The Apprentice on CD-i is a platform game developed by The Vision Factory in 1994. It is capable of playing SFX and musix simultaneously thanks to using the extra memory of the DVC. The box however does not say it requires the DVC. Did they go with that approach to achieve higher quality sound effects or something?
The Apprentice actually uses only the extra memory of the DVC for the sound effects, it does not use the MPEG audio path. CD-i Fan goes into more detail: "The Apprentice uses "regular" ADPCM sound effect mixing. Stereo ADPCM music is streamed from disc with one silent channel, into which the title adds the sound effects in memory before it is played; the left-right-mixer is used to mix the channels into a combined mono music+sfx sound.

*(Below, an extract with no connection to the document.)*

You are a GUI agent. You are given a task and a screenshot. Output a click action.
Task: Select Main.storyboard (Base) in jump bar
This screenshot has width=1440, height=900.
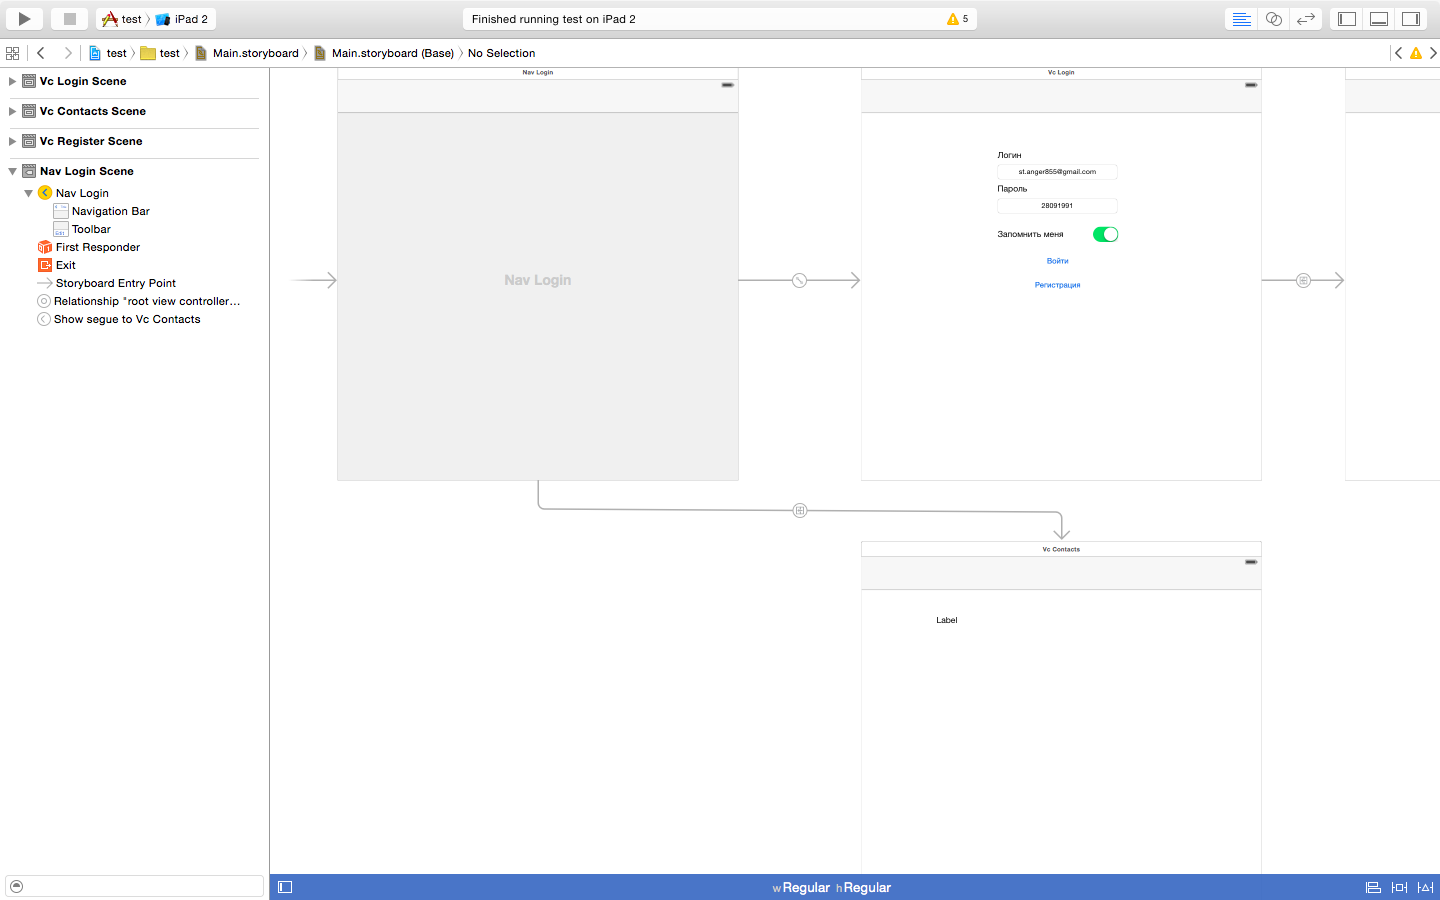[392, 53]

The mixing is basic ADPCM data manipulation, the hard part to get this right is the timing. The Apprentice needs the extra memory to store the sound effects and free up some system capacity for mixing (the DVC memory is faster). The Apprentice plays stereo CDDA music if you disable the sound effects; if you enable them you get mono ADPCM."
You can find more technical details here.
Was it also used for smoother scrolling? CD-i Fan: "Perhaps indirectly by using the faster DVC ram for running sprite code, but there is no algorithmic change that I’m aware of."